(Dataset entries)
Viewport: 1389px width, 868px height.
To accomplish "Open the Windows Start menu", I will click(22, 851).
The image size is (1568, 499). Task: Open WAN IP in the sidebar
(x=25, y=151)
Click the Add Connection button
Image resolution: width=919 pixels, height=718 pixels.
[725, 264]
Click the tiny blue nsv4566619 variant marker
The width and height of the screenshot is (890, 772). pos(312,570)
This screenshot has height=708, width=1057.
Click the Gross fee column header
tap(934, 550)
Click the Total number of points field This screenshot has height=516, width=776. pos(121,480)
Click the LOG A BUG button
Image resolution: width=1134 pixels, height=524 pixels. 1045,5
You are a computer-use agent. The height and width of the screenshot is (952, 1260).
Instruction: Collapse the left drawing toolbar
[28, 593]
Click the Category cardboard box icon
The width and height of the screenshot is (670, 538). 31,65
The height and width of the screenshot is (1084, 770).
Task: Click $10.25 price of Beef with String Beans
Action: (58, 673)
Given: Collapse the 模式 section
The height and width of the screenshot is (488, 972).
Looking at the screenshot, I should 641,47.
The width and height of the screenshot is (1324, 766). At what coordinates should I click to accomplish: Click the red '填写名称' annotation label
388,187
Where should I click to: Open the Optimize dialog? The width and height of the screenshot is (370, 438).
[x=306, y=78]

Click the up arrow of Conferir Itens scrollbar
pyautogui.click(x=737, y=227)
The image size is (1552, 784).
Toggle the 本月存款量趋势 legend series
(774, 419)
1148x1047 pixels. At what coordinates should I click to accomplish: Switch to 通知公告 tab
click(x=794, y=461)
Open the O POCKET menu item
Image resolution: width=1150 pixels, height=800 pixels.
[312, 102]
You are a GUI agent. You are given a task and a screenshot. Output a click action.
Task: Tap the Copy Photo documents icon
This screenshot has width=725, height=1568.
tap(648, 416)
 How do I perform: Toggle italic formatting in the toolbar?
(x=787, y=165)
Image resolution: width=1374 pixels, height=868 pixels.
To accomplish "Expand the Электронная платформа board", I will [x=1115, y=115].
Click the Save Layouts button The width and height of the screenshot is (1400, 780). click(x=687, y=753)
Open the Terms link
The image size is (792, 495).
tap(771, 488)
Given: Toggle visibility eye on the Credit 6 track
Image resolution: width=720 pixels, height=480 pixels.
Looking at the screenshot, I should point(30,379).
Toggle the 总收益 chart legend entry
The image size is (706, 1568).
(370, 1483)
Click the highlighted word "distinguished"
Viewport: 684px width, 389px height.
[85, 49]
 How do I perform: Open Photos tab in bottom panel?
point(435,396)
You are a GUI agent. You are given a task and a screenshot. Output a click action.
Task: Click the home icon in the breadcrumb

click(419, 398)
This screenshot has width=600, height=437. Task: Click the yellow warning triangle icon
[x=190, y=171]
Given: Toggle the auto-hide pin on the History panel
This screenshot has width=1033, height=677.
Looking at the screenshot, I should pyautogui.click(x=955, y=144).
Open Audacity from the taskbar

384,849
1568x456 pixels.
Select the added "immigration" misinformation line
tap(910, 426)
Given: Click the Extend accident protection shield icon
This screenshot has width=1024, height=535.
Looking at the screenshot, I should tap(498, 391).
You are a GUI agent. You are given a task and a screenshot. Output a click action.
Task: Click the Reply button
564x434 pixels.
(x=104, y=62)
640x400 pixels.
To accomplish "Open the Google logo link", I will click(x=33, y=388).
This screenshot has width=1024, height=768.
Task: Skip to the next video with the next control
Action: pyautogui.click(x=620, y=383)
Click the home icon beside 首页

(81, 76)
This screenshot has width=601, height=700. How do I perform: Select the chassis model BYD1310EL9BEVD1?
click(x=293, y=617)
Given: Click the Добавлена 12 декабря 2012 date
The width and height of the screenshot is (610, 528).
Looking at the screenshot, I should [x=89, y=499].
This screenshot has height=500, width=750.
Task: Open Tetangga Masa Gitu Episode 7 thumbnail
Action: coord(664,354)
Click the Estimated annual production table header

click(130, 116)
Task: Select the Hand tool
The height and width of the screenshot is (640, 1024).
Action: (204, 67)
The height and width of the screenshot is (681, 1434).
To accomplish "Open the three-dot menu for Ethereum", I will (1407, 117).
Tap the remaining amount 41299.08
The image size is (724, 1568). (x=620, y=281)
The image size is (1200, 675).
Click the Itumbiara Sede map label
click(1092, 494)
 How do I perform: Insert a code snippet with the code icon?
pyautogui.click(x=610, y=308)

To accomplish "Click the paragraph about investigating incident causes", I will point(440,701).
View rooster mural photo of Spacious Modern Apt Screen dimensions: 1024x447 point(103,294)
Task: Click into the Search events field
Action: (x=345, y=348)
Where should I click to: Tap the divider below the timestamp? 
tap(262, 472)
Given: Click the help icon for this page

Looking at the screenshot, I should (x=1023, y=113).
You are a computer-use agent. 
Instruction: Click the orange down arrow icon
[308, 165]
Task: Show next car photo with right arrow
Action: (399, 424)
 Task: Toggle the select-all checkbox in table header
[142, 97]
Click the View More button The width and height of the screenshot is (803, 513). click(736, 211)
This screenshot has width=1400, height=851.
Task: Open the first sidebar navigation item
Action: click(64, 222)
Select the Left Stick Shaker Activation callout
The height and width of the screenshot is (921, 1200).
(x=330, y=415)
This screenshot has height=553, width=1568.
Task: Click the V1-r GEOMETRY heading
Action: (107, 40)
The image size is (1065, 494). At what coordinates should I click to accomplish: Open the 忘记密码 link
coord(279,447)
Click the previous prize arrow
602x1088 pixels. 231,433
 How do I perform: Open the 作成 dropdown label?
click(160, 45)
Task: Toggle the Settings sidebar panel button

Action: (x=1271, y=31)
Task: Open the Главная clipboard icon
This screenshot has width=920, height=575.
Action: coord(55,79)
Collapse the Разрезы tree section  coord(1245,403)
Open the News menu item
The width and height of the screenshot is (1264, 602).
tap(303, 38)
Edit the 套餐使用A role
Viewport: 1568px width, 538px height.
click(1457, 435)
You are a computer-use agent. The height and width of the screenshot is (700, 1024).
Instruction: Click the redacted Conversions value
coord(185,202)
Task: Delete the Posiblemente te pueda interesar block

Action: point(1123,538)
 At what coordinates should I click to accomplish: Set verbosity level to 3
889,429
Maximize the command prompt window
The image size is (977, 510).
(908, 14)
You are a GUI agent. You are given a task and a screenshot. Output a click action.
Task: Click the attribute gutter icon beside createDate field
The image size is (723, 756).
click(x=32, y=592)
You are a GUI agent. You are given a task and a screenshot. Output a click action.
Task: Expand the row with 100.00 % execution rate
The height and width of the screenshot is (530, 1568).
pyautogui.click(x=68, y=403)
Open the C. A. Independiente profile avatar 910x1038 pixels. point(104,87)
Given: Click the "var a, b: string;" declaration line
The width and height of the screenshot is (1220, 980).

WORK INSTRUCTION: Go through the records above, find each line with the string "section", and copy it.

RESULT FOR THIS TASK:
Given: Collapse the 模式 section
Collapse the Разрезы tree section  coord(1245,403)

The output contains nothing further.